Como procurei mostrar com as falas dos policiais-professores, os agentes estatais que estão na ponta da implementação de uma política operam no cotidiano a partir de um pressuposto que converge com a figuração do conflito urbano contemporâneo: a questão da pobreza é uma ameaça em potencial de violência à sociedade; logo, é uma questão de segurança pública. Dessa perspectiva, é possível compreender que as práticas desses agentes nas margens do Estado (DAS; POOLE, 2004) não são falhas. Elas são o resultado de uma confluência de processos, lógicas e julgamentos morais que constituem o Estado e não uma disfunção de seu funcionamento.
Nessa empreitada para conter o conflito urbano violento, a grande aposta dos policiais- professores era combinar ações sociais – como os projetos – e de repressão. Para tanto, era preciso identificar as características da comunidade e, então, transformá-las para impedir que a pobreza se tornasse crime e violência. Era preciso ganhar mentes e corpos, mudando a cultura da comunidade, a família desestruturada, a falta de vontade individual e a falta de Estado. Todavia, se a transformação social não vinha, se os projetos se esvaziavam, se a questão da violência continuava ou piorava, onde estaria o problema? Para os policiais-professores, a falta de efetividade de suas ações era um indicativo da gravidade e profundidade das características da comunidade, que insistiam em persistir. Para eles, não havia nenhuma ligação com o desenho das políticas, com a histórica relação entre polícia e comunidades ou com os modos como essas ações eram implementadas. O fracasso dos projetos passa a funcionar como um indicativo e uma justificativa para a manutenção e continuidade dos projetos. Parece-me que esse raciocínio perpassa uma diversidade de políticas junto a populações e territórios de pobreza, na medida em que se consolidou um discurso de responsabilização individual.
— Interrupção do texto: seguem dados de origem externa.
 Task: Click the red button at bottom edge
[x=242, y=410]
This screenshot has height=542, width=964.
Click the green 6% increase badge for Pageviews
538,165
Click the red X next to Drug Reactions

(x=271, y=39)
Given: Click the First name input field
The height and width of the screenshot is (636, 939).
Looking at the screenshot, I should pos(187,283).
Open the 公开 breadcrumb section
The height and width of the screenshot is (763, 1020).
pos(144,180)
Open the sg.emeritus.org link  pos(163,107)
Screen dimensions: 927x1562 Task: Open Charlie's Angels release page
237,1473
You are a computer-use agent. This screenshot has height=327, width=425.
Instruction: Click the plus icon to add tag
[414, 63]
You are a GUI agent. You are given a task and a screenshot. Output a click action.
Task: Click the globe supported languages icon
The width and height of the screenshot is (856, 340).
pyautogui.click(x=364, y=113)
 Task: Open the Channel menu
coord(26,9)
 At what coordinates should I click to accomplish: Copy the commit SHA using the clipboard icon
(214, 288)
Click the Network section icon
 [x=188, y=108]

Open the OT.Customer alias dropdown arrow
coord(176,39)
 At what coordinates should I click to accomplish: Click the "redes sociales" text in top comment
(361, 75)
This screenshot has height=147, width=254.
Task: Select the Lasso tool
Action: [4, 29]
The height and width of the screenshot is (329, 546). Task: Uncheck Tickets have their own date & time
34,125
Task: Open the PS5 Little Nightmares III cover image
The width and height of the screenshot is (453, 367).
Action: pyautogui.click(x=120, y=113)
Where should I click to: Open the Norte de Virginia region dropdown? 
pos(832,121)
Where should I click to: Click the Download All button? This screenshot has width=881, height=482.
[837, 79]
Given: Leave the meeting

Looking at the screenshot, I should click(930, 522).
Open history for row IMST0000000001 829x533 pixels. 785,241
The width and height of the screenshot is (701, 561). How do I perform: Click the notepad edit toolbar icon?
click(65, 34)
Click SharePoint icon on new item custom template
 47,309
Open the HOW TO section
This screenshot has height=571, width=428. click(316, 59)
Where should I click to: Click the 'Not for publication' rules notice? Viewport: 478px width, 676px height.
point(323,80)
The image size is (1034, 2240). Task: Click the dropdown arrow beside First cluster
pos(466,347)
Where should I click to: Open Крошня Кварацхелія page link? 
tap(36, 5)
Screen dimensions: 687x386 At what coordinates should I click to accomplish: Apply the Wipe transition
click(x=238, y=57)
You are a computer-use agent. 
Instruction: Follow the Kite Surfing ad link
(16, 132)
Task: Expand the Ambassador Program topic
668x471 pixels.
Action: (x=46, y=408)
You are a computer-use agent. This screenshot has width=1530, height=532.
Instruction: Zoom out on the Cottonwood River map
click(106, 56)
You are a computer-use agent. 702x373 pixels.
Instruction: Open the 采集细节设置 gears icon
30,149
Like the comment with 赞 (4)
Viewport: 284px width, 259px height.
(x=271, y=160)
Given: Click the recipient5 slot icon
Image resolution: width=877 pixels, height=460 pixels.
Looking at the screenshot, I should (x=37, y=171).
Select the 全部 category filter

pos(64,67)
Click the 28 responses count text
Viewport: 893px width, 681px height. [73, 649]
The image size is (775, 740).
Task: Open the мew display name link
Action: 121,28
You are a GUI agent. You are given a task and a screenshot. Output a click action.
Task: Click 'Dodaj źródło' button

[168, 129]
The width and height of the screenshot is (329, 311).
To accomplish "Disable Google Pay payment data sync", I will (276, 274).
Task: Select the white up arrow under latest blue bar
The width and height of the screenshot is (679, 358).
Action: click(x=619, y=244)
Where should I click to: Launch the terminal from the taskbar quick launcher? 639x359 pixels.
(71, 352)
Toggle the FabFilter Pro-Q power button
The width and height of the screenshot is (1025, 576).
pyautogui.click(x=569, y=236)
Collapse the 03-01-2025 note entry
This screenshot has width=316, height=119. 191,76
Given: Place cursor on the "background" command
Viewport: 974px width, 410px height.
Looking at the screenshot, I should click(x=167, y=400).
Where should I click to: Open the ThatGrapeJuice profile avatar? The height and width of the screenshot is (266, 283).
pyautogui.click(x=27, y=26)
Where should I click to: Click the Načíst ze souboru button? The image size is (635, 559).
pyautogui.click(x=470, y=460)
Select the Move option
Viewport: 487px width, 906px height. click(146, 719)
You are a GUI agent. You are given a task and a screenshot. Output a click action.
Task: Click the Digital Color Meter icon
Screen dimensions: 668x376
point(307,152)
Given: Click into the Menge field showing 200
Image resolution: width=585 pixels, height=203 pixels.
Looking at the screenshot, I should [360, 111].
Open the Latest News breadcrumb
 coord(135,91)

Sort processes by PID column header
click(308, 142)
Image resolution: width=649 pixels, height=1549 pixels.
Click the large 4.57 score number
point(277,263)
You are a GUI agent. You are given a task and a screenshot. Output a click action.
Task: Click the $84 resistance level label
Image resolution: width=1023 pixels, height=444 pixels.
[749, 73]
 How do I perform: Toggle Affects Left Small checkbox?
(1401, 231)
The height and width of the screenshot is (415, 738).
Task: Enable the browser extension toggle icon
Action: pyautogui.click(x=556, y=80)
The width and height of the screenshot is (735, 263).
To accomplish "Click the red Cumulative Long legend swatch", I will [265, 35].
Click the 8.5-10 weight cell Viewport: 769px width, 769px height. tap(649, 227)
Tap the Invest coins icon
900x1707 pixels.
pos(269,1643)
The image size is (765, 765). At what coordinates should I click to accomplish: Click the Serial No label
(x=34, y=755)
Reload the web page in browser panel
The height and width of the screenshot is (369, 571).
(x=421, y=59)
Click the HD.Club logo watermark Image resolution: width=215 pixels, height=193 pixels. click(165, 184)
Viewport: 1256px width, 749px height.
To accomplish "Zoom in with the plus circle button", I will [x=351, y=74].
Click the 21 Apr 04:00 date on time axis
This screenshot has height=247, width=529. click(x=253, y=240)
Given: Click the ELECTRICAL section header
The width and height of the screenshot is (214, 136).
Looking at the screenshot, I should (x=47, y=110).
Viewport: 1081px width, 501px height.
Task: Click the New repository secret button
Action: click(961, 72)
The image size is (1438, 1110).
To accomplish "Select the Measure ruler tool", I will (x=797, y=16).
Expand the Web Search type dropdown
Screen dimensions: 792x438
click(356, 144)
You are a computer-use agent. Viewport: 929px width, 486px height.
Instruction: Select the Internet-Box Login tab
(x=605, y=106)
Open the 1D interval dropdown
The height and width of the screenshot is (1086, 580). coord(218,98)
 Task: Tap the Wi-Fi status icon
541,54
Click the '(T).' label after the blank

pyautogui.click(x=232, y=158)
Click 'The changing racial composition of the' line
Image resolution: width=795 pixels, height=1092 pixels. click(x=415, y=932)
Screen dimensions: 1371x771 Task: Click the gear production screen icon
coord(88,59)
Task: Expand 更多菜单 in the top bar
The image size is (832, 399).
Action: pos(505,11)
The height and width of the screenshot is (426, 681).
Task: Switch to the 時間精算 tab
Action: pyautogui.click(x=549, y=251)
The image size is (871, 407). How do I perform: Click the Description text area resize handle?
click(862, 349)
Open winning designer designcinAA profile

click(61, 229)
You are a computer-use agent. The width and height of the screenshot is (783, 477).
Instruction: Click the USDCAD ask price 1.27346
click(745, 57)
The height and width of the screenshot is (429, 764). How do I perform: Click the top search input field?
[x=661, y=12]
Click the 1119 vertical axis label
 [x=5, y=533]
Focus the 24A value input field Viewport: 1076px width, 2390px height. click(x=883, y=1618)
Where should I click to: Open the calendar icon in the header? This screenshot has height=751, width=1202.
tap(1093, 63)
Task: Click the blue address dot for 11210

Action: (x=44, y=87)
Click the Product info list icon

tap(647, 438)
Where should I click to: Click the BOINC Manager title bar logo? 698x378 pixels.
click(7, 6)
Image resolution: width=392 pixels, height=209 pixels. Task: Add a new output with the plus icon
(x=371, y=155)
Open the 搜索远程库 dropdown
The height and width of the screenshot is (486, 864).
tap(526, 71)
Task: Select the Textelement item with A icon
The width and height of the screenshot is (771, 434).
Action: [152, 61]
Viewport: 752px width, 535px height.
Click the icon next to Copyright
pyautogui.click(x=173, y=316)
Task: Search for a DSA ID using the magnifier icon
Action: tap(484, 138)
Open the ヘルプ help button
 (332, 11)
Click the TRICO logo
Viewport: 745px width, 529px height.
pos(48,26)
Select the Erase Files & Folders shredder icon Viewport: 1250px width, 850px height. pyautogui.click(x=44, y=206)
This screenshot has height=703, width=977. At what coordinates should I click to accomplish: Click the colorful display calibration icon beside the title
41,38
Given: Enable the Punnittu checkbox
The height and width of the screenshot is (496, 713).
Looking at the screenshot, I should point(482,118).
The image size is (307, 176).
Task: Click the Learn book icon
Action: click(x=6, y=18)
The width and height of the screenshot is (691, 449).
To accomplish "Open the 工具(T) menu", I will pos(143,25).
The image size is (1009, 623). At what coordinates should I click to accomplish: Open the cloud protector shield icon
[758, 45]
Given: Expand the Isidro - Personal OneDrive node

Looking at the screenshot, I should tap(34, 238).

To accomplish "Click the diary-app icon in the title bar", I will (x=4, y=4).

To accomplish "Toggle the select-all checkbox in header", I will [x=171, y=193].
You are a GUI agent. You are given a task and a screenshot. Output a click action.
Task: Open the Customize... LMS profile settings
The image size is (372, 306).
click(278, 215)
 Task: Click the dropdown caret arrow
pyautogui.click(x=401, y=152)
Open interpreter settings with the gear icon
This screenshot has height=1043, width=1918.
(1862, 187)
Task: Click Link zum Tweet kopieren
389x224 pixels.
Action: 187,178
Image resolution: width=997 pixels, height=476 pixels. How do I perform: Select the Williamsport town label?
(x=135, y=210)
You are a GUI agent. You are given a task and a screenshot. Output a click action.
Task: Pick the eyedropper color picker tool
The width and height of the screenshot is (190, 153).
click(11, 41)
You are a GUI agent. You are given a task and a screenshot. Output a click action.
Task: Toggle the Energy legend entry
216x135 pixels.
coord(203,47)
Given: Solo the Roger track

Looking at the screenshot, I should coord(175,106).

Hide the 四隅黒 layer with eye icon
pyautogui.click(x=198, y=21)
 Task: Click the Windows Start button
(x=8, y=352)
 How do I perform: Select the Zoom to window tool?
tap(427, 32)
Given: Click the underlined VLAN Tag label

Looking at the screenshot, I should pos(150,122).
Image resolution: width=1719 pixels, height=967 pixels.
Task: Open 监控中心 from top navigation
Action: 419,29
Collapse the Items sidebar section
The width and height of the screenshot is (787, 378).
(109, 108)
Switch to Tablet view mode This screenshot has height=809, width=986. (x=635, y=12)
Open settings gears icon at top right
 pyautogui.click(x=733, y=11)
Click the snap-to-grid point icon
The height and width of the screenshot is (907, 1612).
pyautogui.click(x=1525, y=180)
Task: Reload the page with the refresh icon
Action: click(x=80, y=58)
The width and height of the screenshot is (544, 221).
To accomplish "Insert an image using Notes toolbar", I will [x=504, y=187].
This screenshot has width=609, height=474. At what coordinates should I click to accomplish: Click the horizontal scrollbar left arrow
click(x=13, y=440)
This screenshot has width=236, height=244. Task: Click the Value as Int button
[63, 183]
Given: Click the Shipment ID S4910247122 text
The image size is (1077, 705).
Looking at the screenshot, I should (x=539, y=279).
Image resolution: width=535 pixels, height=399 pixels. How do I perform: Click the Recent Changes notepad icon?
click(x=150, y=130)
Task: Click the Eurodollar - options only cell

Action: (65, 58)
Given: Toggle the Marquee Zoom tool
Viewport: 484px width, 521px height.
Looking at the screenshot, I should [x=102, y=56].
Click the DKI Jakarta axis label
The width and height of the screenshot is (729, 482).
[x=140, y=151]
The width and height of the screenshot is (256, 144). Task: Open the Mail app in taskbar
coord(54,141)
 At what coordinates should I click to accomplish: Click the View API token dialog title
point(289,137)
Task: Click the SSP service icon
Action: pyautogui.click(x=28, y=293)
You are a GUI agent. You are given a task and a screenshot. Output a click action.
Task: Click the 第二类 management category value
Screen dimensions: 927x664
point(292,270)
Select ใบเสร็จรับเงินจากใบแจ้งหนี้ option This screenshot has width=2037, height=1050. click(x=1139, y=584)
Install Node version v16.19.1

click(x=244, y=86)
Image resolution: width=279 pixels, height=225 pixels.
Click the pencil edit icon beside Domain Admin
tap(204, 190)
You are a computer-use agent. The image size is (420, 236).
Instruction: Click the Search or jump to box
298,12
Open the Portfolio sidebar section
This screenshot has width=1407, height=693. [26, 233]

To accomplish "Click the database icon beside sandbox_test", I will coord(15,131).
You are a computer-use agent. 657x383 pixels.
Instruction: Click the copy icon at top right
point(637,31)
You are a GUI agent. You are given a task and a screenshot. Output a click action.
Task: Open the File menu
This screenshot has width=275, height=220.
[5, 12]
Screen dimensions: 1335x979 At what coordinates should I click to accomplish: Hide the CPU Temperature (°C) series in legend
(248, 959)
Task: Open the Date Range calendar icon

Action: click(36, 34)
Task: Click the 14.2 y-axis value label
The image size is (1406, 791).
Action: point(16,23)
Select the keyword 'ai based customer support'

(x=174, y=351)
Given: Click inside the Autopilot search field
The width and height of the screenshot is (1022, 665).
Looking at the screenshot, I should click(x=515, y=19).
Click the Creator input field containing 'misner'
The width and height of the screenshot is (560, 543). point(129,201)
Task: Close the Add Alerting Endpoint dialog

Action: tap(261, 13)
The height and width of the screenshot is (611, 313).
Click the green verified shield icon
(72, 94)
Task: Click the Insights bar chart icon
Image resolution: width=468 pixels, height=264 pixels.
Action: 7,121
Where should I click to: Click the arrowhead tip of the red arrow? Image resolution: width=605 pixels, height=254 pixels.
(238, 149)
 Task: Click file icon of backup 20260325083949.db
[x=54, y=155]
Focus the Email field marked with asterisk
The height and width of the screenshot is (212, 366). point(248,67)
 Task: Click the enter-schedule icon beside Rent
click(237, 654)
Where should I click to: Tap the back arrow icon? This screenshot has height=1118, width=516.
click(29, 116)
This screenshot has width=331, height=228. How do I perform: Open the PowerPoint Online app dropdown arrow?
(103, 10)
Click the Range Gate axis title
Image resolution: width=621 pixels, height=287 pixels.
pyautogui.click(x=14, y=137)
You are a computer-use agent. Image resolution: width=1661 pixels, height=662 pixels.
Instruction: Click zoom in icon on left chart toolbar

Tal raciocínio é possível tanto pela vinculação direta e automática entre pobreza e violência como pelo apagamento das dimensões estruturais da pobreza e da desigualdade. A convergência entre esses dois discursos hegemônicos sobre a pobreza permite que as ideias de universalização de direitos, garantia de acesso a serviços públicos e condições de vida digna também desapareçam do debate, uma vez que o centro e o responsável por sua situação é o próprio indivíduo, com sua família desestruturada e sua cultura. Não há uma problematização acerca do fato de as estratégias, pressupostos e formas de intervenção se pautarem em discursos individualizantes e de gestão. Nem se considera a possibilidade de serem diferentes.
Desse modo, toda essa atuação social passa a ser, fundamentalmente, uma questão de segurança pública. Essa invasão do social pela segurança opera como uma resposta às demandas por soluções para o conflito urbano contemporâneo, no qual a questão da pobreza se torna, cada vez mais, como já dito, uma questão de violência e, consequentemente, de segurança pública e de polícia. Tal invasão responde às demandas por repressão, isolamento e reforça as próprias demandas, na medida em que opera a partir dessa mesma lógica, conferindo materialidade a ela.
Nessa lógica, os projetos dos policiais-professores na Cidade de Deus faziam todo sentido, porque se tratava não de menos segurança, mas de outras formas de fazer e produzir segurança, o que significava maior possibilidade de controle, de disciplina, de produção de ordem e de sujeitos. (FOUCAULT, 2000).